If the validity of the testing described in the certificate is now stipulated, we can, in view of our broad grant of original jurisdiction, correct the error.*fn3 In such a case, we merely affirm the conviction.
If there is no such stipulation, we must remand the matter for a new Evid.R. 8(1) hearing in the municipal court at which the State may produce proof of admissibility of the breathalyzer supplemented by the certificate or other proof of random testing of the ampoules.*fn4 Since the municipal judge has already found defendant guilty and the certificate cannot change the weight already given to the breathalyzer results, a new finding of ampoule testing will cure the error. If the additional
[223 NJSuper Page 491]
proof is found insufficient by the judge, defendant must be acquitted.
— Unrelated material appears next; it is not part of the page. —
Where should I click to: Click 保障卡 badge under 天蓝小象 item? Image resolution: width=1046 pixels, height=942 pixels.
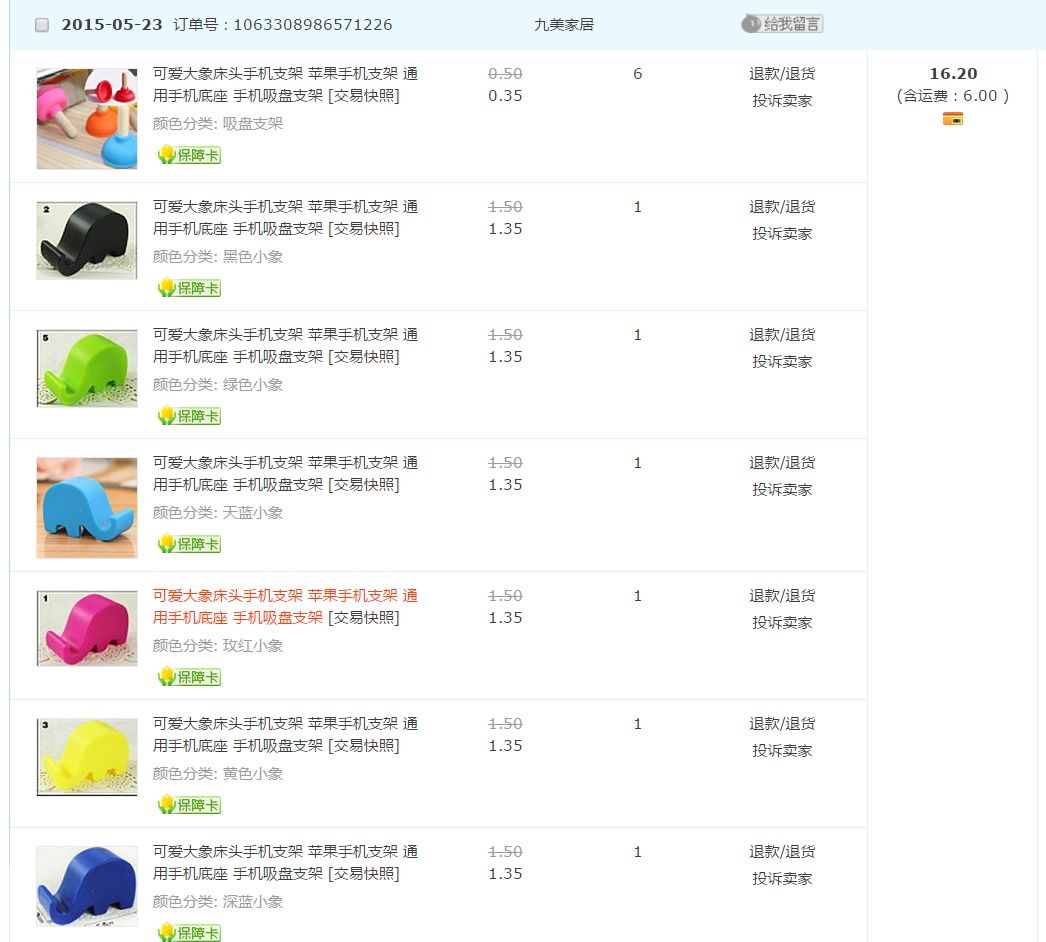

We will but briefly comment upon defendant's separate due process claim. Defendant asserts that he was denied due process by the loss of the videotape in question prior to his trial de novo. This claim has no merit, since it is clear that defendant was not convicted on the basis of any alternative evidence presented by the videotape. In fact, the municipal court judge stated that based upon what he had seen on the videotape he would not have convicted the defendant. The Law Division judge accepted these findings. Both, however, found themselves bound by the Appellate Division opinion in State v. Tischio, 208 N.J. Super. 343 (App.Div.1986), aff'd 107 N.J. 504 (1987), app. dism. U.S. , 108 S. Ct. 768, 98 L. Ed. 2d 855 (1988). Although both trials were held prior to the Supreme Court's affirmance in Tischio, both trial judges' decisions were in accord with the Supreme Court's later statement that
the statute prescribes an offense that is demonstrated solely by a reliable breathalyzer test administered within a reasonable period of time after the defendant is stopped for drunk driving, which test results in the proscribed blood-alcohol level. [107 N.J. at 522].
Defense counsel shall notify the Clerk of the Appellate Division within 20 days of this decision if he stipulates the sufficiency of proof of the ampoule testing proffered by the State. If the stipulation is entered, defendant's conviction is affirmed. If the stipulation is not received by the Clerk within the time specified, the matter is remanded to the municipal court of the Borough of Eatontown for a new Evid.R. 8(1) hearing on the admissibility of the breathalyzer results. If defendant further appeals from the result of that finding, we retain jurisdiction over the matter so that this case can finally be brought to an expeditious conclusion without the necessity of intermediate appellate review. Defendant shall seek review within 10 days of the announcement of the judge's decision. He shall immediately order an expedited transcript and apply to this court for an accelerated briefing schedule.
[223 NJSuper Page 492]
Affirmed if a stipulation is received within 20 days; otherwise remanded for further hearing, the result to abide the conclusion of that hearing. Jurisdiction is retained over any subsequent appeal.